→ **THE PROBLEM**: List each line of the data that holds the string "agent".

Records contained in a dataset
···

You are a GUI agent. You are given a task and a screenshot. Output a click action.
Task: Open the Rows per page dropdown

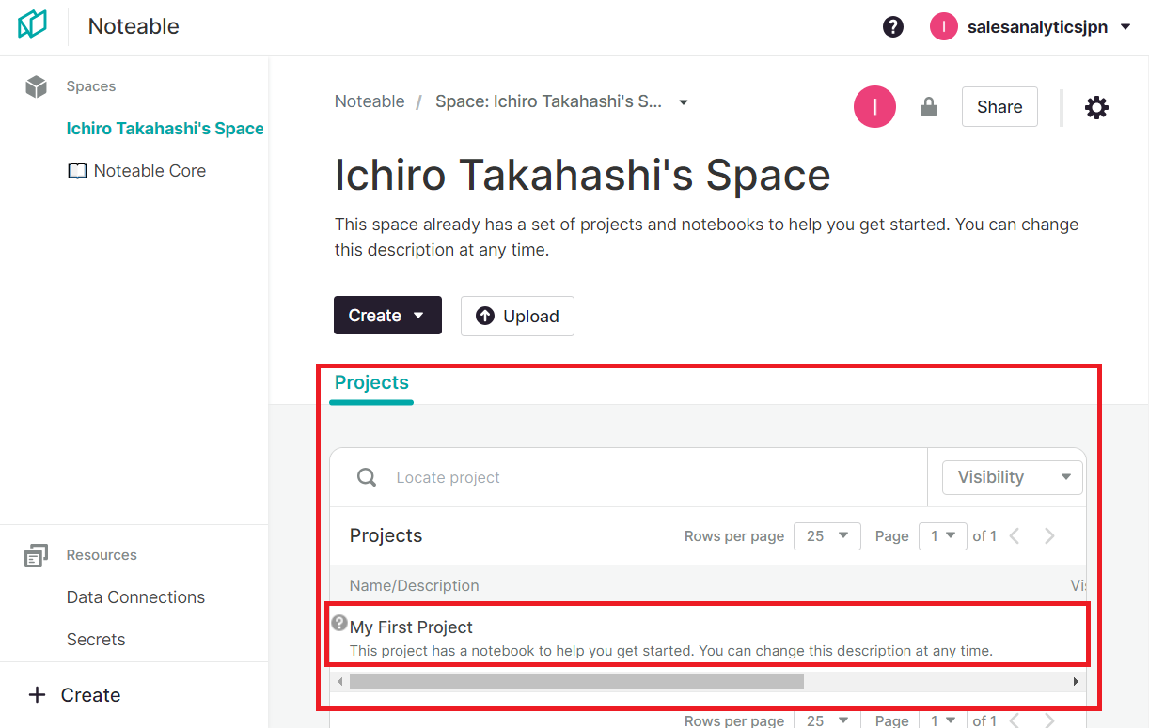[826, 535]
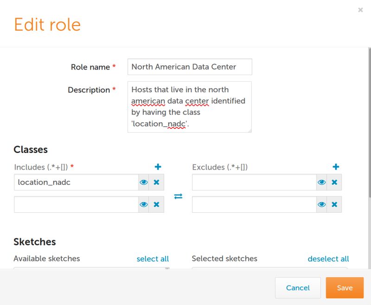Deselect all selected sketches
The width and height of the screenshot is (371, 305).
(x=328, y=259)
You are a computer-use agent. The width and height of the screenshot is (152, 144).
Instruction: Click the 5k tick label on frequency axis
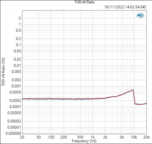point(122,137)
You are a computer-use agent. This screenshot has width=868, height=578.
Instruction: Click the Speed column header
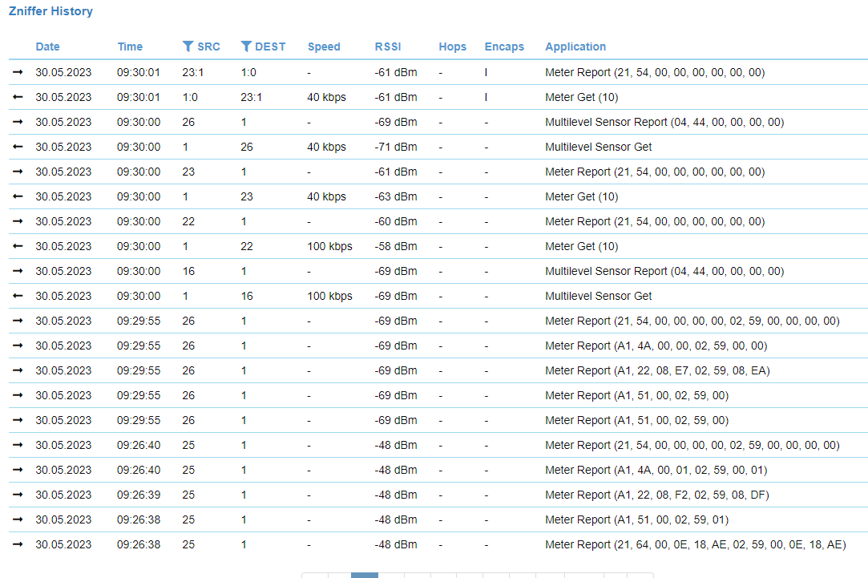[x=324, y=46]
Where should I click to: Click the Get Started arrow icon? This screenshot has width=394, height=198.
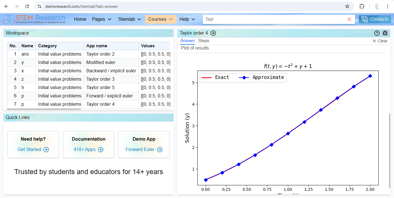(46, 150)
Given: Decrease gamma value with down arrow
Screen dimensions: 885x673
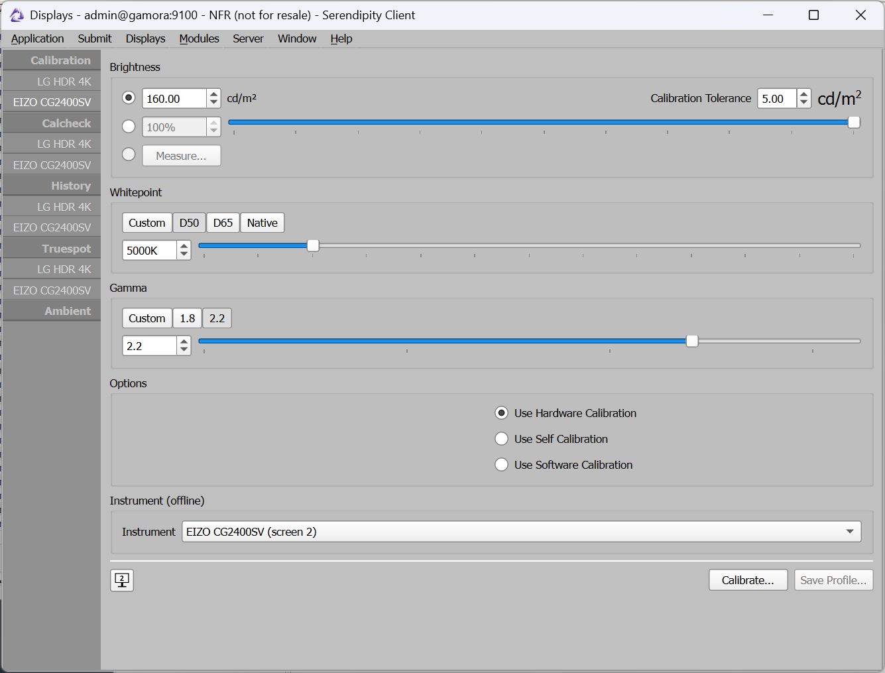Looking at the screenshot, I should (184, 350).
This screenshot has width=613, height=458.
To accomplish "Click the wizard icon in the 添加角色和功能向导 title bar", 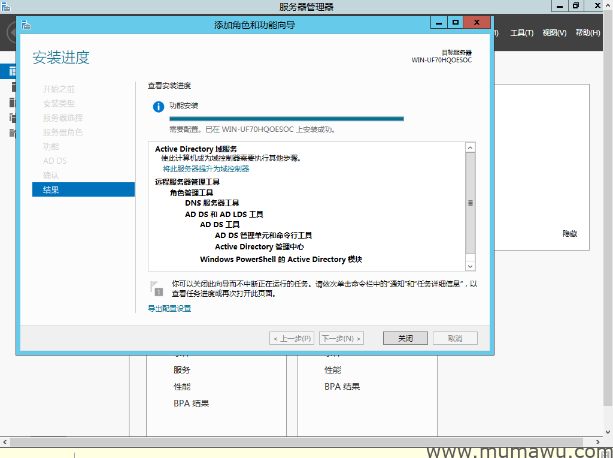I will [x=26, y=25].
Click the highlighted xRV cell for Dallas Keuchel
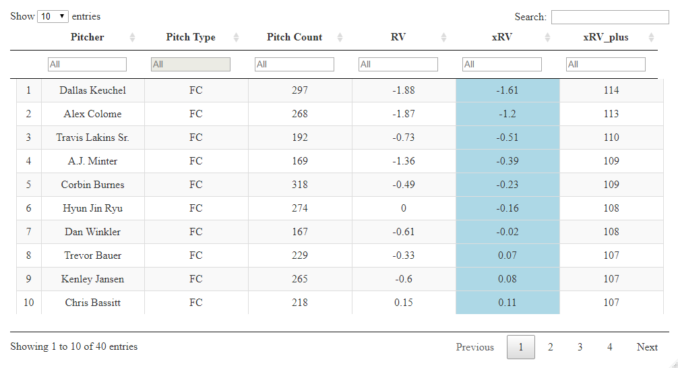Viewport: 678px width, 368px height. coord(507,90)
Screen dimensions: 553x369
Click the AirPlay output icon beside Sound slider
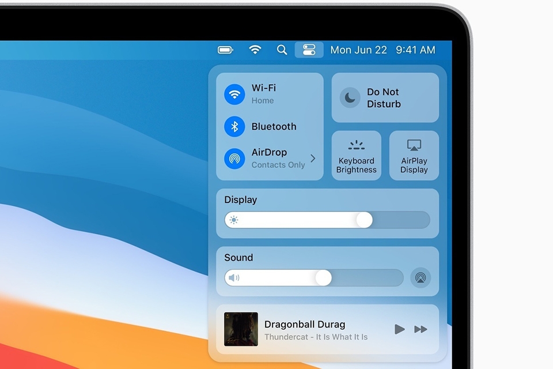[420, 277]
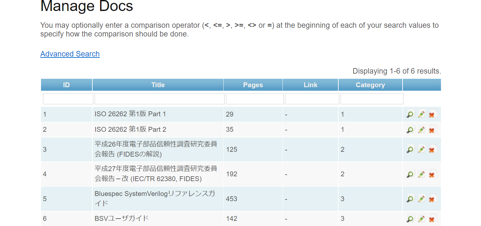Sort the table by ID column

(x=67, y=85)
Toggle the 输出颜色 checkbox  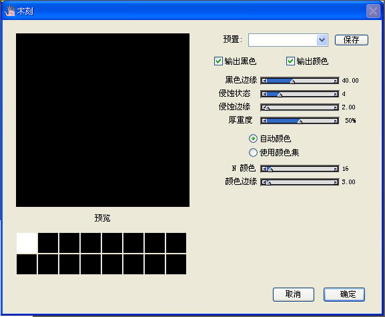coord(290,61)
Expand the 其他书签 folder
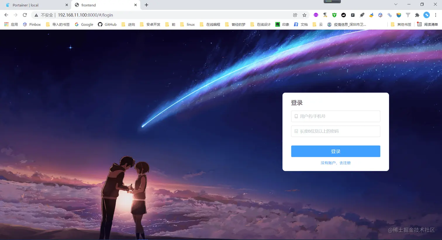The image size is (442, 240). pos(401,24)
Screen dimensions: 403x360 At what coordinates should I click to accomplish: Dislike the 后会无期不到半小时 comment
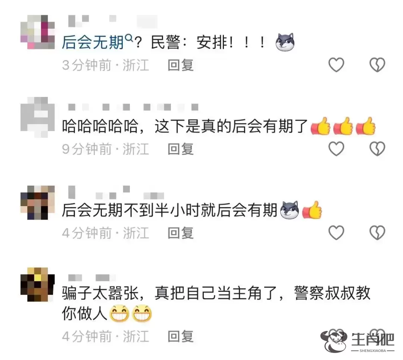(x=377, y=233)

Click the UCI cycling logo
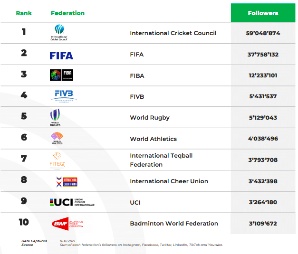[x=72, y=202]
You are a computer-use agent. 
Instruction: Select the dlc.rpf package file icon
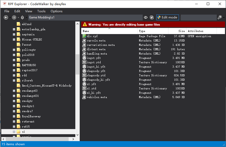(x=84, y=36)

···

→ **ANSWER TO THIS EXERCISE**:
You are a GUI agent. You are given a task and a screenshot. Output a click action.
You are a computer-use agent. The width and height of the screenshot is (152, 144).
You are a computer-use agent. This screenshot has width=868, height=578.
You are a computer-use agent. 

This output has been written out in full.